ESports organization based in Spain

Giants Gaming, commonly referred to simply as Giants, was a Spanish professional esports organisation. The League of Legends team competed in the European League of Legends Championship Series. The organisation had two Rainbow Six Siege teams, a Singaporean team competing Southeast Asian Pro League and a Spanish team competing in the Spanish Nationals. Giants Gaming was founded in 2008 in Málaga, Spain. On 14 December 2023, Giants Gaming and Excel Esports announced a merger, forming GIANTX.
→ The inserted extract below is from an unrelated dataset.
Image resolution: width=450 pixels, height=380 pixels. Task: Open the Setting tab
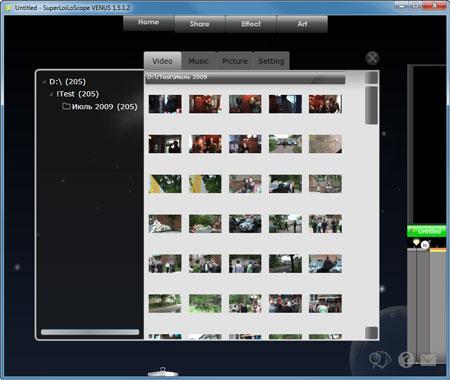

==Counter-Strike: Global Offensive==
=== Tournament results ===

2017

- 13th-16th - CEVO Main Season 12 Europe
- 2nd - ESL Masters Spain Spring 2017 Finals
- 2nd - 4Gamers CS:GO Masters Porto
- 5th-6th - ESL Clash of Nations
- 3rd-4th - ESL Masters Spain Winter 2017 Finals
- 3rd-4th - Superliga Orange Season 13 Finals

2018

- 1st - Master League Portugal
- 3rd-4th - Moche XL eSports CS:GO Cup
- 1st - Superliga Orange Finals 2018
- 3rd-4th - ESL Masters Spain Spring 2018 Finals
- 7th-8th - DreamHack Open Valencia 2018
- 9th-16th - ESEA Advanced Season 28 Europe
- 1st - IeSF EWC Portugal 2018
- 1st - Worten Game Ring Master League Portugal
- 1st - ESL Masters Spain Winter 2018 Finals

2019

- 9th-12th - LOOT.BET HotShot Series Season 1
- 1st - BLAST Pro Series Madrid 2019 Play-in
- 1st - BLAST Pro Series Madrid 2019 Play-in Finals
- 6th - BLAST Pro Series Madrid 2019

==League of Legends==
=== Tournament results ===
2013

- 7th — 2013 Spring EU LCS

2016

- 3rd — 2016 Summer EU LCS
- 5th/6th — 2016 Summer EU LCS Playoffs

== Tom Clancy's Rainbow Six Siege ==
Giants Gaming first acquired a Rainbow Six Siege team on 8 June 2018. The Spanish team would remain one of the top teams in Spain until it disbanded in October of the following year.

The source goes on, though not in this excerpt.